Dr. Martin Luther King Jr.’s April 4, 1968, assassination led to anguished outcries and riots across the nation.
When protests turned violent in Wilmington, Gov. Charles Terry mobilized the National Guard for the longest military occupation of any American city since the Civil War, including an odd footnote that occurred on the Dover campus of then-Delaware State College.
Delaware State College students, caught up in the 1960s spirit of activism, focused primarily on issues close to home. That spring they had been fighting for changes considered revolutionary at the time: visitation rights between male and female dormitories; removing rodents from residence halls; extended library hours; and a black studies program.
Weeks prior to King’s death, students held a one-day class boycott in support of their demands. Nearly 800 students skipped 8 a.m. classes to march on the the administration building.
President Luna I. Mishoe was in Europe, but acting academic dean Nathaniel E. Tillman met with them. The conversation bore fruit. The college agreed to exterminate the rats, expand library hours and permit women to visit the men’s dormitories on Sunday afternoons.
The boycott was orderly, and no disciplinary action was taken. The News Journal applauded both students and administrators for having “provided a textbook example … of the most effective way to survive a demonstration.”
Five days later, however, on March 25, the situation deteriorated.
Female students held a “sing-in” to protest their 10 p.m. curfew. Tubman Hall residents marched to the on-campus apartment of Mrs. Dorothy Harris, dean of students, at 11 p.m., and for 45 minutes sang popular civil rights movement songs and college cheers.

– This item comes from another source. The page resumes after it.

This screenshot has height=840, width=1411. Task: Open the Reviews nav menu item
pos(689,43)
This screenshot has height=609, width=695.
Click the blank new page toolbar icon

This demonstration turned disruptive. Stones were thrown on Harris’ porch, dormitory sign-out sheets were vandalized, and, in what was probably an unrelated incident, a fire started in a maintenance building at midnight.
There was no reason to suspect foul-play, but local newspapers implicitly connected the demonstration and the fire in most Delawareans’ minds.
Ten days later Dr. King was struck down in Memphis. Music Professor Mable Morrison recalls that students were “anguished over the death of Dr. King,” but “felt safe enough on campus and didn’t become involved in the violence.”
A new student center and residence hall were to be named and dedicated in early May. Students petitioned that the student center be named after Dr. King and the dormitory after slain civil rights leader Medgar Evers.
In a breakdown of communications, Mishoe agreed with their ideas and had the dedication programs printed to reflect that, but nobody informed the students. They erroneously believed that their suggestion had been ignored, which set the stage for a dramatic, ill-fated confrontation.
On May 10, 1968, Mishoe, Terry and members of the board of trustees took to the platform for the dedication. Terry was about to begin his address when a small but rowdy group of students marched across campus chanting “Student Power!”
Student Government Association President Leroy Tate pushed Terry aside and proceeded to “name” the dormitory and student center.
Disciplinary action was swift. Participants in the demonstration were suspended until each submitted a formal letter of apology. This reaction only incited the larger student body.
One week after the dedication, students occupied the administration building in protest and again raised the questions of library hours, dormitory visitations, rats and a black studies program.
When Terry learned of a second student demonstration, he dispatched State Police and National Guardsmen from Wilmington to occupy the Dover campus. When armed officers with police dogs and soldiers descended onto the campus, the students quickly vacated the building and met with Mishoe.
Only by canceling the remainder of the semester and sending all students home could Mishoe convince Terry to remove the National Guard. Commencement also had to be canceled, but was later quietly held at Dover’s Central Middle School.
Ironically, Mishoe granted most of the student demands, and they were allowed to return to school the following fall with one exception: SGA president Leroy Tate was suspended indefinitely. A year later, Mishoe relented, negotiating a plan that allowed Tate to complete his degree, which was awarded in 1975.
In 2003, at the dedication of the newly constructed Martin Luther King Jr. Student Center, Tate was invited back for a joyful reconciliation.
Rejoice E. Scherry is the university archivist and special collections librarian at Delaware State University’s William C. Jason Library.